Часто этот народ находится в необходимости искать внезапной, временной помощи, прибегать к займам; и тогда поселяются между ними особого рода ростовщики, снабжающие небольшими суммами под заклады и за большие проценты. Между ростовщиками был один — существо во всех отношениях необыкновенное. Он ходил в широком азиатском наряде; темная краска лица указывала на южное его происхождение. Высокий, почти необыкновенный рост, смуглое, тощее, запаленное лицо, большие, необыкновенного огня глаза, нависнувшие густые брови отличали его сильно и резко от всех пепельных жителей столицы. Он давал деньги охотно, распределяя, казалось, весьма выгодно сроки платежей; но какими-то арифметическими странными выкладками заставлял их восходить до непомерных процентов. Но что страннее всего и что не могло не поразить многих — это была странная судьба всех тех, которые получали от него деньги: все они оканчивали жизнь несчастным образом. Там честный, трезвый человек делался пьяницей; там купеческий приказчик обворовал своего хозяина; там извозчик, возивший несколько лет честно, за грош зарезал седока. Никто не сомневался о присутствии нечистой силы в этом человеке. Встречаясь с ним на улице, невольно чувствовали страх. Отец мой всякий раз останавливался неподвижно, когда встречал его, и всякий раз не мог удержаться, чтобы не произнести: «Дьявол, совершенный дьявол!» Но надобно вас поскорее познакомить с моим отцом, который, между прочим, есть настоящий сюжет этой истории.

Отец мой был человек замечательный во многих отношениях. Это был художник-самоучка, отыскавший сам в душе своей, без учителей и школы, правила и законы, увлеченный только одною жаждою усовершенствованья. И внутреннее чувство, и собственное убеждение обратили кисть его к христианским предметам, высшей и последней ступени высокого.

Ему давали беспрестанно заказы в церкви, и работа у него не переводилась. Одна из работ заняла его сильно. Не помню уже, в чем именно состоял сюжет ее, знаю только то - на картине нужно было поместить духа тьмы. Долго думал он над тем, какой дать ему образ; ему хотелось осуществить в лице его все тяжелое, гнетущее человека. При таких размышлениях иногда проносился в голове его образ таинственного ростовщика. Судите же об его изумлении, когда один раз, работая в своей мастерской, услышал он стук в дверь, и вслед за тем прямо вошел и нему ужасный ростовщик.

— Ты художник?

— Художник.

— Хорошо. Нарисуй с меня портрет. Я, может быть, скоро умру, детей у меня нет; но я не хочу умереть совершенно, я хочу жить. Можешь ли ты нарисовать такой портрет, чтобы был совершенно как живой?

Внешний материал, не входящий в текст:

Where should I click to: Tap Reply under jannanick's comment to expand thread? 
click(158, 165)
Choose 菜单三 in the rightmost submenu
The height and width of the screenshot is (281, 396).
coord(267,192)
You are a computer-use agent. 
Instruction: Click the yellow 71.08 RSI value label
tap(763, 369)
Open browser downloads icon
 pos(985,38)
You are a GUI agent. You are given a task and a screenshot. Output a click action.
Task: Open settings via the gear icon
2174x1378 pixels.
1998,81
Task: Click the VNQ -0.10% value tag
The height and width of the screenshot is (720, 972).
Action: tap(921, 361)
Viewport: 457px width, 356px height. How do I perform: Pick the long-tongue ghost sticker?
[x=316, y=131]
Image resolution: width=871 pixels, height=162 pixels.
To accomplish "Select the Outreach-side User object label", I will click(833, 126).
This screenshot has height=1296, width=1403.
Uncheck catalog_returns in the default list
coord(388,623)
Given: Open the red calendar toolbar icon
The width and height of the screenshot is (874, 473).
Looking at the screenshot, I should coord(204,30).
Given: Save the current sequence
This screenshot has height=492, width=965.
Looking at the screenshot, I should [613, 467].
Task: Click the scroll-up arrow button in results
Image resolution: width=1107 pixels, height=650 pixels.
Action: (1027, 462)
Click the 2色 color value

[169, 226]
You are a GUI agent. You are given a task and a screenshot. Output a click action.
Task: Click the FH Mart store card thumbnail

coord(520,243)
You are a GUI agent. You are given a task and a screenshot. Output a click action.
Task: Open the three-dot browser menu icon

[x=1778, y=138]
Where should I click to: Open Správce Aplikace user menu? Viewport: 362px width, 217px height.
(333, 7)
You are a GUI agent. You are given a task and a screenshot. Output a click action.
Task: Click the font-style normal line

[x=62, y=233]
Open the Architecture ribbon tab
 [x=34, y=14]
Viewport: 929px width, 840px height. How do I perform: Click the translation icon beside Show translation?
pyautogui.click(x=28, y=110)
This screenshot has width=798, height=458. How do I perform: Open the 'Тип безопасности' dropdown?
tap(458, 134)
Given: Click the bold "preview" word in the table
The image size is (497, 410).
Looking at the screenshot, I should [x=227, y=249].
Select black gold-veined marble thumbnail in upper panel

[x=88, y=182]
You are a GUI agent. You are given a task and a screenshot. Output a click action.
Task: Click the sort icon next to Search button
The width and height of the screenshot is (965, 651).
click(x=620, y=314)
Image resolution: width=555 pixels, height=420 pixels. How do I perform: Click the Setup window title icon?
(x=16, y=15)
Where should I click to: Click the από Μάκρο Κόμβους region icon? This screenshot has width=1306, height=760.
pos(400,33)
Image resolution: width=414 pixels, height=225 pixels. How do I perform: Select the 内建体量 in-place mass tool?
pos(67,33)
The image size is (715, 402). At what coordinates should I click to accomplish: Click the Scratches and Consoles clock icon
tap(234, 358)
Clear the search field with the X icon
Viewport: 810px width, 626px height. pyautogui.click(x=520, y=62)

Отец мой подумал: «Чего лучше? — он сам просится в дьяволы ко мне на картину». Дал слово. Они уговорились во времени и цене, и на другой же день, схвативши палитру и кисти, отец мой уже был у него. Высокий двор, собаки, железные двери и затворы, дугообразные окна, сундуки, покрытые странными коврами, и, наконец, сам необыкновенный хозяин, севший неподвижно перед ним, — все это произвело на него странное впечатление.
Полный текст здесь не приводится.